─── Data for this task

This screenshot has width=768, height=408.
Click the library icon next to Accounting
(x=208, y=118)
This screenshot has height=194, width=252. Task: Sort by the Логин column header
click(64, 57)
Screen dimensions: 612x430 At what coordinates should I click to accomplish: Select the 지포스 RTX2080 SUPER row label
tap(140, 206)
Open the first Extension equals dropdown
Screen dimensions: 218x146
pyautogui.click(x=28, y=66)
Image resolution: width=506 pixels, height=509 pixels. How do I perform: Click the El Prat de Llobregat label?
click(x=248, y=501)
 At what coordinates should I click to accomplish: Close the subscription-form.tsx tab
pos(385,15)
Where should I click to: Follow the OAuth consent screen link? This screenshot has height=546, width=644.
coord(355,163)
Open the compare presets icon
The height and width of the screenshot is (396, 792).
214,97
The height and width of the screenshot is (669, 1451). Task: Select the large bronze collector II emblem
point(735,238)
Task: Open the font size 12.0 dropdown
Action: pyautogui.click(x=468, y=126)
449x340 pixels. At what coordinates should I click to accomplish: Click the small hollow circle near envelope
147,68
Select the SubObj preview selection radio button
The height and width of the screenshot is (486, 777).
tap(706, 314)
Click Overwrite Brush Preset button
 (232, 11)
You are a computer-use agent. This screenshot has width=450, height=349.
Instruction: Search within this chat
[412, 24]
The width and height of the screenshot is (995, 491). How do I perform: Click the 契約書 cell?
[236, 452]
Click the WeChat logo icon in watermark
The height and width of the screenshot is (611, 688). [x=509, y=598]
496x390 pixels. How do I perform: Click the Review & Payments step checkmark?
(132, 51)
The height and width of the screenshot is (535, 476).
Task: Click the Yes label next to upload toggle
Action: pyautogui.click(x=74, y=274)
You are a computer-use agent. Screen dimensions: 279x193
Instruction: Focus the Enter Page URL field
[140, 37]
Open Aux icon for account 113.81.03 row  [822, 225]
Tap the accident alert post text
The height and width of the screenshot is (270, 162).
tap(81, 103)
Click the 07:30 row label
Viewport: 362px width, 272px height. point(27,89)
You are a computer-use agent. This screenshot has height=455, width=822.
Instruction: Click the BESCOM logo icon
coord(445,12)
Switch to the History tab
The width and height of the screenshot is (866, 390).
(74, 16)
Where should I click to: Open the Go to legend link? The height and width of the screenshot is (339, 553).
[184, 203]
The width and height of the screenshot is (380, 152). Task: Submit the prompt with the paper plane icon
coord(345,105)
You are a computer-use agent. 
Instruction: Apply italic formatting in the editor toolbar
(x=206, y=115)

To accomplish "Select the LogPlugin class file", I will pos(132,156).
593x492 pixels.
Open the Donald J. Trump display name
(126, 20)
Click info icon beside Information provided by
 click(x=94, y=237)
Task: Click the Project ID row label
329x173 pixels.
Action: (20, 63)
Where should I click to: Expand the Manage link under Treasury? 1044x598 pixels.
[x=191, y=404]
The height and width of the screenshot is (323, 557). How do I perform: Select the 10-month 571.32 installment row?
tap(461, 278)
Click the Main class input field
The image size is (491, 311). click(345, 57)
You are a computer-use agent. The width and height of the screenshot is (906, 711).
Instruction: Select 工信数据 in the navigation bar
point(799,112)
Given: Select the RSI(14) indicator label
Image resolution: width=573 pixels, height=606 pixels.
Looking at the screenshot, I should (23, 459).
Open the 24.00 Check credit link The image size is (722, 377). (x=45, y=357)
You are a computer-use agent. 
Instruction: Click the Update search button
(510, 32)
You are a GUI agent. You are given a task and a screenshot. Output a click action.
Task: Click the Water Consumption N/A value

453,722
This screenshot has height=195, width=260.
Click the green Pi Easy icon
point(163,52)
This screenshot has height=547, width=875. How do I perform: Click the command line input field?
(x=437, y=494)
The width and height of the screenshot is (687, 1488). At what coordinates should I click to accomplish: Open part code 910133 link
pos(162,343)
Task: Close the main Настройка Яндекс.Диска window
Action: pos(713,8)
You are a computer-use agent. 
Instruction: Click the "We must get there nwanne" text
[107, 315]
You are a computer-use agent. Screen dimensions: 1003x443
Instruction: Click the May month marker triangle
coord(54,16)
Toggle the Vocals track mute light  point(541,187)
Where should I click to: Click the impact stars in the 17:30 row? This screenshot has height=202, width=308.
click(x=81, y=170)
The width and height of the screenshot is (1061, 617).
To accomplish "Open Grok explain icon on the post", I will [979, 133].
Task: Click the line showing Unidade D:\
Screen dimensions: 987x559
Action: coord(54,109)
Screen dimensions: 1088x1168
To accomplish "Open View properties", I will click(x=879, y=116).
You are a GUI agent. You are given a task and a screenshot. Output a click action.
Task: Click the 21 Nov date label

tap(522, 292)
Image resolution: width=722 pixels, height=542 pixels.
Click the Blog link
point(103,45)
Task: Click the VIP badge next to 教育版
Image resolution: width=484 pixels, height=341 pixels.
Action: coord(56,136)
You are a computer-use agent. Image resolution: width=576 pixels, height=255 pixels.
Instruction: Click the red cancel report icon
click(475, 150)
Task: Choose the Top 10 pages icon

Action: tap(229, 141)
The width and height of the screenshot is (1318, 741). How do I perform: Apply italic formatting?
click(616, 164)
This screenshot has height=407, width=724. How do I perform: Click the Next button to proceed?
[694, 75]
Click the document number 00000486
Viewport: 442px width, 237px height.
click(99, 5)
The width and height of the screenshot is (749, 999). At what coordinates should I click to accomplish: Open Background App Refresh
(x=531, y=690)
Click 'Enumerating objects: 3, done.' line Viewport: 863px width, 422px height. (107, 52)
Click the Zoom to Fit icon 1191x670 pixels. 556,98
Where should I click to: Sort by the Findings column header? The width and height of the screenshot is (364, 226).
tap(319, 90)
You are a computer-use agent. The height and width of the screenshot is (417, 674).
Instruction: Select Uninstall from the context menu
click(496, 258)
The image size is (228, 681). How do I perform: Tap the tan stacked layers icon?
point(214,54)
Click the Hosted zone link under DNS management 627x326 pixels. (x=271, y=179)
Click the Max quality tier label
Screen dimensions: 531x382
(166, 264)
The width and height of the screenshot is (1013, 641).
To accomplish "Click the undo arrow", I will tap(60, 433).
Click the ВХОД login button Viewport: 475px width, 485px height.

──────

▶ **Problem description**: Only the lines that contain the string "agent" are to be copied from the records.

▶ **Answer to this problem**:
You are a computer-use agent. This screenshot has width=450, height=349.
You are a computer-use agent. Screen dimensions: 279x193
You are a computer-use agent. This screenshot has height=455, width=822.
You are a computer-use agent. 
You are a computer-use agent. The width and height of the screenshot is (906, 711).
You are a computer-use agent. 
You are a GUI agent. You are given a task and a screenshot. Output a click action.
You are a computer-use agent. 
You are a computer-use agent. Screen dimensions: 1003x443
You are a GUI agent. You are given a task and a screenshot. Output a click action.
You are a computer-use agent. Image resolution: width=576 pixels, height=255 pixels.
You are a computer-use agent. The height and width of the screenshot is (417, 674).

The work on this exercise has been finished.